You might be surprised to learn that Connect America, Medical Alert’s parent company, has been making medical alert systems for over a decade.1 Their tagline says it all: “Connecting is Caring.”
Not only has Medical Alert figured out some pretty good solutions for helping older adults and caregivers connect with each other and first responders, they have figured out how to do it in lickety-split time.
We always say that in the world of medical alert systems, response time is everything, and we think you’ll be pleased when you see how quickly Medical Alert’s highly trained monitoring center associates connect during an emergency (or in our case, a test run). But with that said, Medical Alert isn’t a perfect system… we came across a couple minor issues that you should know about.
A Must Read: No system is perfect. But we have found quite a few that we would recommend to our family members. For an overview of some of the best, read our comprehensive Best Medical Alert Systems of 2021.
We spent several days testing Medical Alert, trying out the features of the On the Go + Button system. And overall, we really liked living with the system day-to-day. We know that choosing a medical alert system is not always easy. So we’re here to help you along in that process with this comprehensive Medical Alert review. Let’s dive right in!
Sitting at our kitchen table, we unwrapped our newly arrived On the Go + Button medical alert system from Medical Alert. It didn’t take long. Unlike top-rated alert systems like Medical Guardian, Medical Alert comes with few bells and whistles — it sticks to the basics, which can be a very good thing.
We laid out the pieces on our table. First, the mobile device, a Mobile LTE, with lanyard attached. Next, the belt clip, which can also be used with the mobile device. Then, the charger for the mobile device. Finally, the at-home pieces, a help button on a watch band with an optional lanyard. Aside from the SetUp Guide, we had everything we needed.
From the looks of it, we had an efficient system in front of us. We could immediately see that the system centered around the Mobile LTE, which serves as both a mobile unit and an at-home base unit. And our first impression of this mobile device was a good one. It was small, white, and discreet. In fact, our measurements came to 2 ¾ inches in length, 1 ¾ inches in width, and ⅝ inch in depth — or about the size of a small box of raisins.
Now that you have had an initial peek at this system, dig in a bit deeper to learn more about mobile and dual systems in our write-up of the best cellular alert systems.
As we pushed our chairs away from the kitchen table, our golden doodle jumped up from underneath it, following us over to the counter where we would set up the charger. Our self-appointed assistant, she knows well our routine with medical alert system research by now.
Following along in our Setup Guide, we plugged in our charging cradle and observed the power light turn green.
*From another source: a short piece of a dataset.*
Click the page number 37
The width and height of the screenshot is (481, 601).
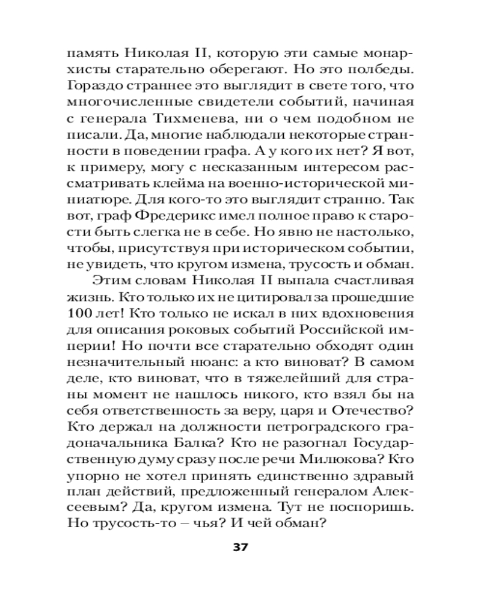click(x=240, y=548)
Next, we placed our mobile device in the charging cradle and waited for an automated voice to tell us that the device had an adequate charge, and we could go ahead and test it. We liked that the device arrived fully charged and ready to go!
We were instructed to hold the Help button on the device for one second, and after doing so, a monitoring center associate soon responded to our test call and confirmed that our system was operating correctly.
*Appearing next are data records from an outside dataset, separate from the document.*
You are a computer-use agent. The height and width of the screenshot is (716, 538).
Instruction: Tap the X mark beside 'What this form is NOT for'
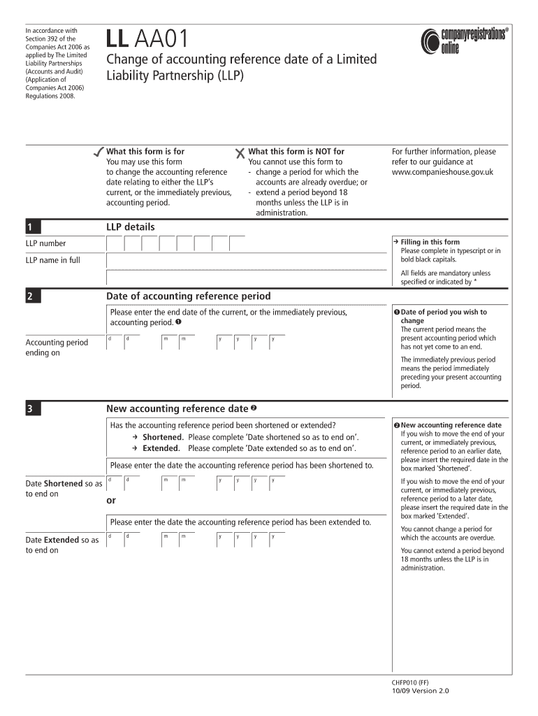(240, 152)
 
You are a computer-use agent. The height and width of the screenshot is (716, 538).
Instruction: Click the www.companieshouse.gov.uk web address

And with that, our quick setup was complete.
Recommendation: Some companies may be hesitant to tie up their monitoring center with user tests. However, Medical Alert encourages you to test your system monthly.
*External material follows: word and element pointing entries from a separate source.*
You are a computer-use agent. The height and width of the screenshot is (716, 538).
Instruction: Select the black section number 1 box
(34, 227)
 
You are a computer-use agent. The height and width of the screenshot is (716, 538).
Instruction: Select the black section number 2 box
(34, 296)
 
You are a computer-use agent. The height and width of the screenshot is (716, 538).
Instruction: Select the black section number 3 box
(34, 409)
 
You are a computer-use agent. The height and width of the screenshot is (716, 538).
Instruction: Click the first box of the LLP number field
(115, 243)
When charging your medical device, the LED light on the charger will turn red, indicating that the battery is charging. When charging is complete, the light will turn green, and a voice will also announce the charging status. We found that charging takes between two and three hours, typical for most mobile medical alert devices.
Several messages in the Setup Guide directed us to charge our mobile device daily. We were a bit confused by this as we were given the choice of a two-day or five-day battery when ordering. It was only after speaking to customer service that we came to understand that a two-day battery life actually means up to two days of usage, and a five-day battery life means up to five days. It all depends on its usage, which makes sense, so Medical Alert recommends charging daily.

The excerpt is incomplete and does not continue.